START Material shown

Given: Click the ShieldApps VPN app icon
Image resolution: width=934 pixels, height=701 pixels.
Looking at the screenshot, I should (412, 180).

END Material shown
START Material shown

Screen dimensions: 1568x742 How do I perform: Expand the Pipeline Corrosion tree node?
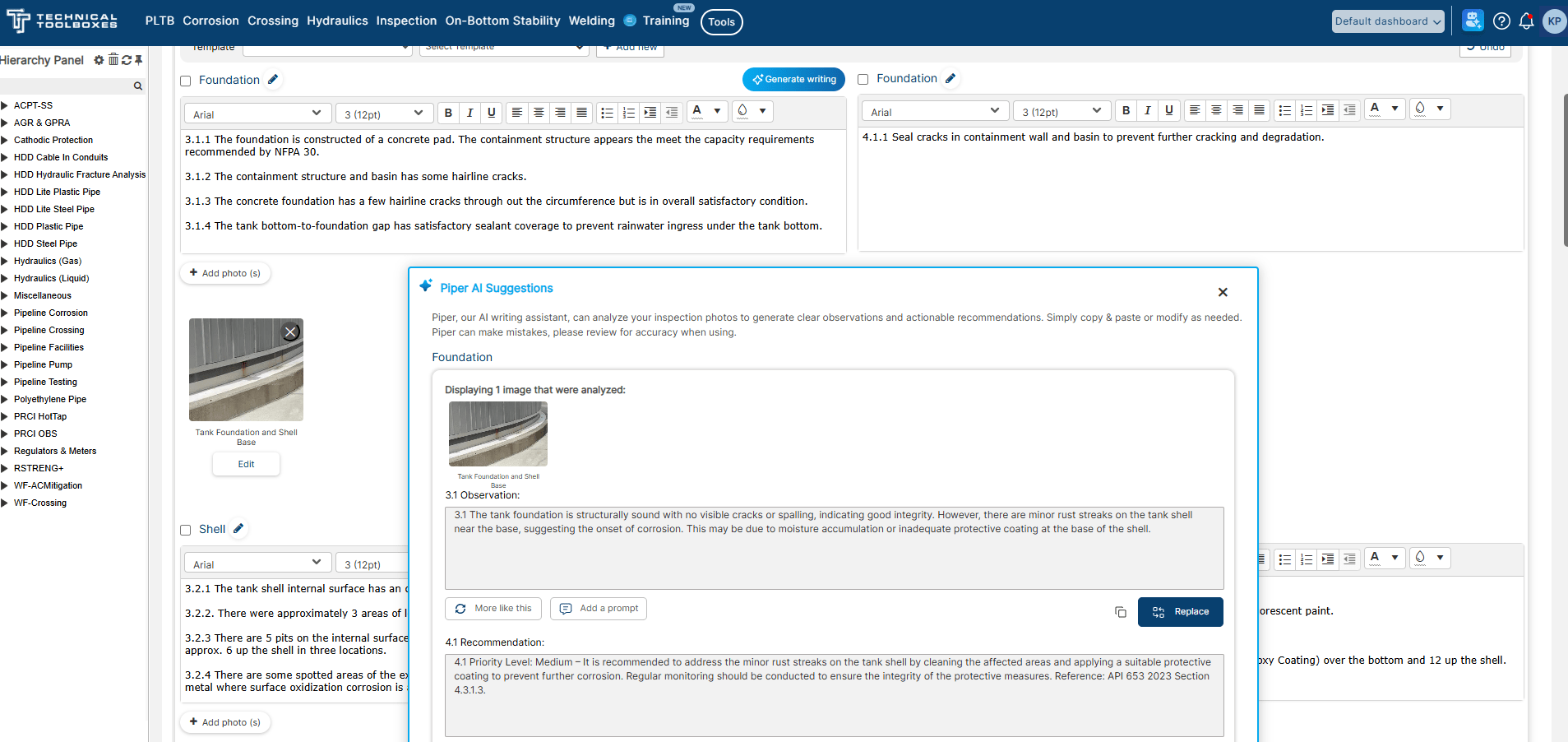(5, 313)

END Material shown
START Material shown

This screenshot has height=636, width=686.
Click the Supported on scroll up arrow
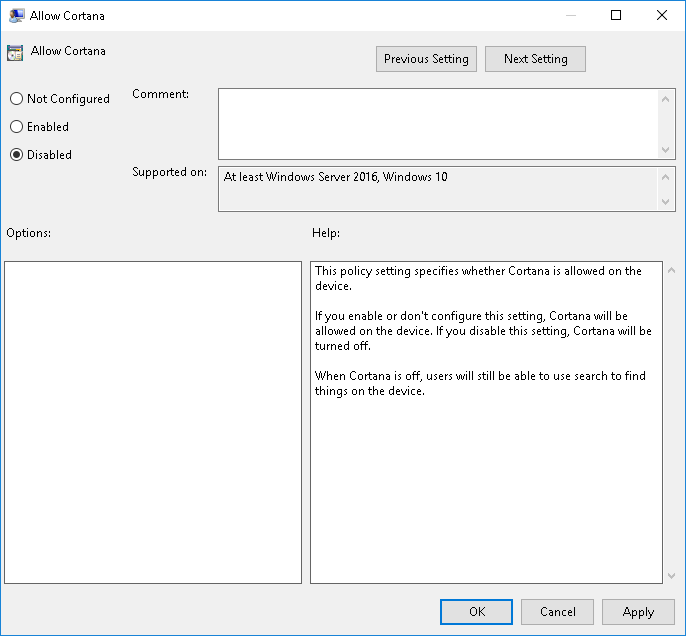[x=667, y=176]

END Material shown

Write out the material starting with the line containing "This screenshot has height=636, width=686." and going on through the line containing "[x=667, y=176]", without the pictures.

[Exercise output]:
This screenshot has height=636, width=686.
Click the Supported on scroll up arrow
[x=667, y=176]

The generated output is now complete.